Mas a crise revigorou o Fundo Monetário Internacional. Sob a liderança do seu competente director-geral, Dominique Strauss-Khan, o FMI foi uma das poucas agências oficiais a estar à frente da curva. Actuou rapidamente de forma a criar uma linha de crédito de emergência de rápido desembolso para os países com políticas consideradas "razoáveis". Defendeu ardentemente uma política orçamental global de relançamento económico, da ordem dos 2% do PIB mundial - uma posição que é ainda mais extraordinária tendo em conta o seu tradicional conservadorismo no que diz respeito às matérias orçamentais. E nos dias que antecederam a cimeira do G-20 em Londres, reformulou profundamente as suas políticas de concessão de crédito, flexibilizou os seus tradicionais condicionalismos e facilitou a qualificação dos países no processo de elegibilidade em matéria de obtenção de empréstimos.
Ainda mais significativo foi o facto de o FMI ter saído da cimeira de Londres com recursos substancialmente maiores, bem como novas responsabilidades. O G20 comprometeu-se a triplicar a capacidade de concessão de empréstimos do Fundo (de 250 mil milhões de dólares para 750 mil milhões), a emitir 250 mil milhões de dólares de novos Direitos de Saque Especiais (um instrumento de reserva composto por um cabaz de grandes moedas) e a autorizar o FMI a financiar-se nos mercados de capitais (coisa que nunca fez) se necessário. O FMI foi também designado com uma das duas principais agências - de par com um Fórum de Estabilidade Financeira mais alargado (agora chamado Conselho de Estabilidade Financeira) - encarregadas de fazer advertências atempadas sobre os riscos macroeconómicos e financeiros e emitir as recomendações necessárias em matéria de política a seguir.
Outra boa notícia é que os europeus renunciaram à pretensão de nomear o director-geral do FMI (tal como os americanos fizeram em relação à presidência do Banco Mundial). Os futuros dirigentes serão, de agora em diante, escolhidos "através de um processo de selecção aberto, transparente e com base no mérito". Isto permitirá uma melhor governação (se bem que a liderança de Strauss-Kahn tenha sido exemplar) e reforçará a legitimidade de ambas as instituições aos olhos das nações em desenvolvimento.
Assim, o FMI vê-se agora de novo no centro do universo económico.
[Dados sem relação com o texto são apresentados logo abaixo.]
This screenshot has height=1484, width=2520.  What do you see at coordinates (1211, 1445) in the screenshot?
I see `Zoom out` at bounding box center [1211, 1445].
De que forma escolherá implementar o seu poder redobrado?
O maior risco é que volte a exagerar em termos de alcance e influência. Foi isso que aconteceu na segunda metade da década de 90, quando o FMI começou a pregar a liberalização das contas de capital, aplicou remédios orçamentais demasiado restritos durante a crise financeira asiática e tentou redesenhar por conta própria as economias asiáticas. Desde então, a instituição já reconheceu os seus erros em todas estas áreas. Mas estamos ainda para ver se as lições foram inteiramente internalizadas e até que ponto é que teremos um FMI mais gentil e afável em vez de um FMI rígido e doutrinário.
Um facto encorajador é que os países em desenvolvimento irão quase de certeza ter mais voz na forma como o Fundo é gerido. Isto garantirá que, no futuro, os pontos de vista dos países mais pobres serão ouvidos com atenção.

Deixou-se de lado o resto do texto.